Prioritizing multiple-use landscapes for conservation: methods for large multi-species planning problems
Atte Moilanen1,*, Aldina M. A. Franco2, Regan I. Early2, Richard Fox3, Brendan Wintle4 and Chris D. Thomas2
1 Metapopulation Research Group, Department of Biological and Environmental Sciences, PO Box 65,
00014 University of Helsinki, Finland
2 Department of Biology, University of York, York YO10 5YW, UK
3 Butterfly Conservation, Manor Yard, East Lulworth, Wareham, Dorset BH20 5QP, UK
4 Department of Botany, University of Melbourne, Victoria 3010, Australia
Across large parts of the world, wildlife has to coexist with human activity in highly modified and fragmented landscapes. Combining concepts from population viability analysis and spatial reserve design, this study develops efficient quantitative methods for identifying conservation core areas at large, even national or continental scales.
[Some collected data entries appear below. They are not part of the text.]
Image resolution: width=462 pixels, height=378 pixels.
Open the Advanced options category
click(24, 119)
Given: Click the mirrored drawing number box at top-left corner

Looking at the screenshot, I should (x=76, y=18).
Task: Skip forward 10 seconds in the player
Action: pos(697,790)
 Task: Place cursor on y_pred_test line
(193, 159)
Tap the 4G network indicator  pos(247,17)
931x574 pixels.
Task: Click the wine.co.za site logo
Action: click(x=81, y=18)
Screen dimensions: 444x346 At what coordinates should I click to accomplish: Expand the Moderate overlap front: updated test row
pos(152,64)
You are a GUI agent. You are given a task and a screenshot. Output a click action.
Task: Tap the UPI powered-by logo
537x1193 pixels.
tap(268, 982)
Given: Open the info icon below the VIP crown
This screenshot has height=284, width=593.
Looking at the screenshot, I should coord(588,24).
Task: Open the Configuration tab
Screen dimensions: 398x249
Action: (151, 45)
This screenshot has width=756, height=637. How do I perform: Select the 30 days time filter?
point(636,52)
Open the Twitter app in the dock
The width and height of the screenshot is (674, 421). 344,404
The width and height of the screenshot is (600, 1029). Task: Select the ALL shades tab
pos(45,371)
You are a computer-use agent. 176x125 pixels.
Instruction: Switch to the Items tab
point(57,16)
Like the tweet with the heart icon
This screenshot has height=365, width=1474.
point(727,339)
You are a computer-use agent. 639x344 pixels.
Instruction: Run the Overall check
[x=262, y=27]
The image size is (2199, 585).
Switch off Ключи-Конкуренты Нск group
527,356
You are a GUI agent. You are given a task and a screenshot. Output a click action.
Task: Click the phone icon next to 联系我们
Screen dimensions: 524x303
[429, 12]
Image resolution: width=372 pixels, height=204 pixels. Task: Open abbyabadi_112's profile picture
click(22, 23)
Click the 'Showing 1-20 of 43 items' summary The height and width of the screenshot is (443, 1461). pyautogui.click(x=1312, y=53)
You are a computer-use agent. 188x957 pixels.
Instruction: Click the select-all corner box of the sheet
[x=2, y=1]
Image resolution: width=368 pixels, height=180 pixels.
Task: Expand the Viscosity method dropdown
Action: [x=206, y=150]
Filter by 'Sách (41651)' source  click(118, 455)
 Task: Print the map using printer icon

The proposed methods emphasize long-term population persistence, are applicable to both fragmented and natural landscape structures, and produce a hierarchical zonation of regional conservation priority. The methods are applied to both observational data for threatened butterflies at the scale of Britain and modelled probability of occurrence surfaces for indicator species in part of Australia. In both cases, priority landscapes important for conservation management are identified.